GlobalPost Media Corporation
- Trade name: GlobalPost
- Industry: News media
- Genre: Digital journalism
- Founded: January 12, 2009 in Boston, Massachusetts
- Founders: Philip S. Balboni; Charles M. Sennott;
- Headquarters: The Pilot House, Boston, Massachusetts, U.S.
- Area served: Worldwide
- Key people: Philip S. Balboni (CEO); Hampton Stephens (chairman);
- Website: www.globalpost.com

= GlobalPost =

American digital journalism company

GlobalPost Media Corporation is an American digital journalism company and former news website that focuses on international news. Founded on January 12, 2009 by Philip S. Balboni and Charles Sennott, its stated mission is "to redefine international news for the digital age." GlobalPost now has 64 correspondents worldwide following the kidnapping and beheading of James Foley, an event which has raised questions about GlobalPost's role in sending unsupported personnel into conflict zones.

In 2015, GlobalPost was acquired by WGBH. The company was reacquired by Balboni in the fall of 2022 and reorganized into GlobalPost Media Corporation.

== History ==
In 2009 GlobalPost announced syndication agreements with PBS and CBS. As part of the PBS partnership, GlobalPost correspondents began producing video segments for airing on The PBS NewsHour.
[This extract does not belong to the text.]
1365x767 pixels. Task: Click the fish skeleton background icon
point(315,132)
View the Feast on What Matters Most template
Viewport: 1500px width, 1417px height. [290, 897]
Additional arrangements with media outlets including the New York Daily News, The World Weekly, Times of India, and Newark Star-Ledger offered news organizations unlimited rights to republish GlobalPost content in exchange for a flat service fee. According to GlobalPost ownership, income from their syndication agreements accounted for more than 12-percent of the site's revenue.

Interest in the site's direct-to-reader paid access options, however, has been lackluster. Within a year of launch GlobalPost had discounted their premium "Passport Service"—which offered access to unique content, but had fewer than 400 subscribers—from $199 to $99 per year. A second price cut the same year discounted the subscription rate to less than $30.

== Awards ==
In 2011, GlobalPosts "On Location" video series was recognized with a Peabody Award and an Edward R. Murrow Award. At the same time in 2011, it was honored with ten Best in Business Journalism Awards from the Society of American Business Editors and Writers (SABEW).

In 2014, the site was honored with a Robert F. Kennedy Journalism Award for its multimedia series "Myanmar Emerges." This series also earned the Edwin M. Hood Award for Diplomatic Correspondence from the National Press Club.